The foods you're eating while you're identified by the Coronavirus, the chances are that it's coming from a farm. Or it may have come from a large agricultural operation many miles away from your home. They may have been handpicked, perhaps by immigrant workers, and brought in from other cities, and perhaps [...]
The foods you're eating while you're identified by the Coronavirus, the chances are that it's coming from a farm. Or it may have come from a large agricultural operation many miles away from your home. It may have been handpicked, perhaps by immigrant workers, and brought in from other cities, and perhaps even states.
But will your systems continue to bring you food until the global pandemic of coronary continues? Or the bread? Garments or cooking oil?
Coronavirus has already put the global economy out of control. Tens of millions of people have quit their jobs, as factories from Vuhan to Bahari have suspended operations.
What does this mean for the food we eat?
If you live in a rural environment, in a mild climate where the harvest season is developing, you can prepare for the eating of crops from your garden.
But if you live in the city like more than half the world's population, the chances are to rely on the global supply chain.
What happens when people who harvest fruit and vegetables get sick or have to enter quarantine? What happens when the packrs, who make sure the potatoes and onions are piled up and put in trucks to get to the cities, can't work? What happens when the wheat cannot be processed and sent to the oven?
Can we face global food shortages in the coming months?
Massive destruction of the global food supply system will come from the pandemic”, Chris Elliot, professor at Queen University in Belfast, wrote in a Twitter post.
But the shipment over the global food supply system was clear.
A prolonged pandemic crisis may quickly tighten the chains of food supply ʹ a network involving farmers, agricultural products, processing plants, transportation, retail and retail sales”, warned in a writing Maximo Cullen, chief economist at the United Nations Food and Agriculture Organisation.
Panic shopping in some countries has raised concerns that inventoryrs of vendors and merchants may be on the run.
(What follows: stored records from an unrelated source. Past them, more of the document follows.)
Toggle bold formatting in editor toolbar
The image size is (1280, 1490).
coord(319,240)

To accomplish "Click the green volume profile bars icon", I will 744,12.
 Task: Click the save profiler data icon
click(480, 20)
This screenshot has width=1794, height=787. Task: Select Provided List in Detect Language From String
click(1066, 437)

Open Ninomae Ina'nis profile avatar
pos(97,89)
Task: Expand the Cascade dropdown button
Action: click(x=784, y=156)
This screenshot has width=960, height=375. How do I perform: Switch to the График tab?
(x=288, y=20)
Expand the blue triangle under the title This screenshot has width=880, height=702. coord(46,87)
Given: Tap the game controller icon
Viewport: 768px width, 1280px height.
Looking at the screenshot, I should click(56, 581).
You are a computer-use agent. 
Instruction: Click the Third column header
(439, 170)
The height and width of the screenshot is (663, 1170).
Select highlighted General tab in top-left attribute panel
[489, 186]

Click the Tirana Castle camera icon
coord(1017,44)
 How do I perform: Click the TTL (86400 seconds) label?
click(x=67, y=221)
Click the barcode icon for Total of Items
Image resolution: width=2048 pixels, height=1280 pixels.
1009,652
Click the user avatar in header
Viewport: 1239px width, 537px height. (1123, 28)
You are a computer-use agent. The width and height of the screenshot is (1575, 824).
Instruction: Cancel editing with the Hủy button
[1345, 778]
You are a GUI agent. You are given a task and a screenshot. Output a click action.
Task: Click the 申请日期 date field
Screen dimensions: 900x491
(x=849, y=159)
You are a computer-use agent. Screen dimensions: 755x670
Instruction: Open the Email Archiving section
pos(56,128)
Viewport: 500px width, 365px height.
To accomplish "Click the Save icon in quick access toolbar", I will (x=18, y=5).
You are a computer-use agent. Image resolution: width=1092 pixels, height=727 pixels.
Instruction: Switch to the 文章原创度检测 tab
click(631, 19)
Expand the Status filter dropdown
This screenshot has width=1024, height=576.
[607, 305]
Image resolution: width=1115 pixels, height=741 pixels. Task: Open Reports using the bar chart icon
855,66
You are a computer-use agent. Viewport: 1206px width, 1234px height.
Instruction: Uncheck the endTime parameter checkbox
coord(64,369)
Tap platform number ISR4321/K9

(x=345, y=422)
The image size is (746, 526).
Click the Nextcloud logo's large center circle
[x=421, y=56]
In early April, the World Food Programme another United Nations agency attempted to provide security to nervous consumers.
The global trades for basic cereals are well supplied and prices are generally low”, the World Food Programme said in a report released on April 3rd.
“Cuts so far are minimal; food supply is sufficient and markets are relatively stable”, Elizabeth Byrs' spokeswoman was quoted.
However, soon we can see disruptions in food supply chains”, if large importers lose confidence in the reliable flow of basic food goods”, she said.
For industrialized countries, where the chains of food supply have already gone through a change because of changing habits and consumer tastes, this brings more uncertainty.
We're talking about radical changes in a food chain that was already going through a radical 48x1> change, he told REL James Tyllotson, retired professor of food policy and international business at Friedman School at Tufts University in the United States.
Who is more at stake?
For major industrial countries whose population tends to focus especially on urban and periphery centres, food supply chains are longer, more complex and, perhaps, more endangered.